What this task involves » Copy the passage of the DOI extension page below from "Required fields" to "full mapping details.", switching "creator" to "contributor".

Text to read »

Skip to content

DataShades/ckanext-doi

 
 

Repository files navigation

The Natural History Museum logo.

ckanext-doi

Tests Coveralls CKAN Python Docs

A CKAN extension for assigning a digital object identifier (DOI) to datasets, using the DataCite DOI service.

Overview

This extension assigns a digital object identifier (DOI) to datasets, using the DataCite/Crossref DOI service.

When a new dataset is created it is assigned a new DOI. This DOI will be in the format:

https://doi.org/[prefix]/[8 random alphanumeric characters]

If the new dataset is active and public, the DOI and metadata will be registered with DataCite/Crossref.

If the dataset is draft or private, the DOI will not be registered with DataCite/Crossref. When the dataset is made active & public, the DOI will be registered. This allows datasets to be embargoed, but still provides a DOI to be referenced in publications.

You will need a DataCite/Crossref account to use this extension.

DOI Metadata

DataCite currently uses DataCite Metadata Schema v4.5. Crossref currently uses Crossref Metadata Schema v5.3.1.

Dataset package fields and CKAN config settings are mapped to the DataCite Schema with default values, but these can be overwritten by implementing IDoi interface methods.

Required fields

CKAN Field DataCite Schema
dataset:title title
dataset:author creator
config:ckanext.doi.publisher publisher
dataset:metadata_created.year publicationYear
dataset:type resourceType

See metadata.py for full mapping details.

CKAN Field Crossref Schema
dataset:title title
config:ckanext.doi.publisher publisher
config:ckanext.doi.account_name email_address

Installation

Path variables used below:

  • $INSTALL_FOLDER (i.e. where CKAN is installed), e.g. /usr/lib/ckan/default
  • $CONFIG_FILE, e.g. /etc/ckan/default/development.ini

Installing from PyPI

pip install ckanext-doi

Installing from source

  1. Clone the repository into the src folder:

    cd $INSTALL_FOLDER/src
    git clone https://github.com/NaturalHistoryMuseum/ckanext-doi.git
  2. Activate the virtual env:

    . $INSTALL_FOLDER/bin/activate
  3. Install via pip:

    pip install $INSTALL_FOLDER/src/ckanext-doi

Installing in editable mode

Installing from a pyproject.toml in editable mode (i.e. pip install -e) requires setuptools>=64; however, CKAN 2.9 requires setuptools==44.1.0. See our CKAN fork for a version of v2.9 that uses an updated setuptools if this functionality is something you need.

Post-install setup

  1. Add 'doi' to the list of plugins in your $CONFIG_FILE:

    ckan.plugins = ... doi
  2. Upgrade the database to create the tables:

    ckan -c $CONFIG_FILE db upgrade -p doi
  3. This extension will only work if you have signed up for an account with DataCite/Crossref. You will need a development/test account to use this plugin in test mode, and a live account to mint active DOIs.

Record set »
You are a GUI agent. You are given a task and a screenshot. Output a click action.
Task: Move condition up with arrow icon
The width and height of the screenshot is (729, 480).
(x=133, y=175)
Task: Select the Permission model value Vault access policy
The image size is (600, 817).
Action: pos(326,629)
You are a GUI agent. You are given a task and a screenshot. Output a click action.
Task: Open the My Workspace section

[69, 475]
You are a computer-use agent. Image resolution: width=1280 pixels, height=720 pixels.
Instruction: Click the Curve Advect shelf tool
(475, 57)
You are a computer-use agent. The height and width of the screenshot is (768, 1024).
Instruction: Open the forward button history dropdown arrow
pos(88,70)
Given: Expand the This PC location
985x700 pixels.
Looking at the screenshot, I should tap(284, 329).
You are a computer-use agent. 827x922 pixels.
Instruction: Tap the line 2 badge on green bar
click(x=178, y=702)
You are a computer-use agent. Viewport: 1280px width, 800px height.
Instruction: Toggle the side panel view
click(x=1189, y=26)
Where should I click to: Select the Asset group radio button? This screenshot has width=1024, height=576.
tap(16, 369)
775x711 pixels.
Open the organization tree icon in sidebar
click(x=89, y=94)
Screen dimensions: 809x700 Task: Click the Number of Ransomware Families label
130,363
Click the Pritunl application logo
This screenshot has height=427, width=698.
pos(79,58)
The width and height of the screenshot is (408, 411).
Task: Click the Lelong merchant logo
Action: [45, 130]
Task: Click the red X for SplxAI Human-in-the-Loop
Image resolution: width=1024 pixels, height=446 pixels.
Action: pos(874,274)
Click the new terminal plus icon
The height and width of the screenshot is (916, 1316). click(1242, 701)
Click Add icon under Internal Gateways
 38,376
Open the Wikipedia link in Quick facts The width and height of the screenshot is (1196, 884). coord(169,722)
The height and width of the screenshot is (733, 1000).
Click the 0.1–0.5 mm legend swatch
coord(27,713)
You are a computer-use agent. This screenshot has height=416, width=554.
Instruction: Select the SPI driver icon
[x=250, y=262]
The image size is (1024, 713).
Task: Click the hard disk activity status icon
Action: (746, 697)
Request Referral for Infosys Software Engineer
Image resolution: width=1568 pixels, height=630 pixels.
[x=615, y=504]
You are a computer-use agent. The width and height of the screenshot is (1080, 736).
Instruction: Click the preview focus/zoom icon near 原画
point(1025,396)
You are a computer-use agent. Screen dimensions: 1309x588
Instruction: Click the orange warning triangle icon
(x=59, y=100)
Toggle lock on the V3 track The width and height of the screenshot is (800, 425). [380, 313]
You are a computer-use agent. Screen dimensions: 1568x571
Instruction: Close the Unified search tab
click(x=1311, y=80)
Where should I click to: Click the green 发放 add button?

Output for this exercise »
Required fields

CKAN Field DataCite Schema
dataset:title title
dataset:author contributor
config:ckanext.doi.publisher publisher
dataset:metadata_created.year publicationYear
dataset:type resourceType

See metadata.py for full mapping details.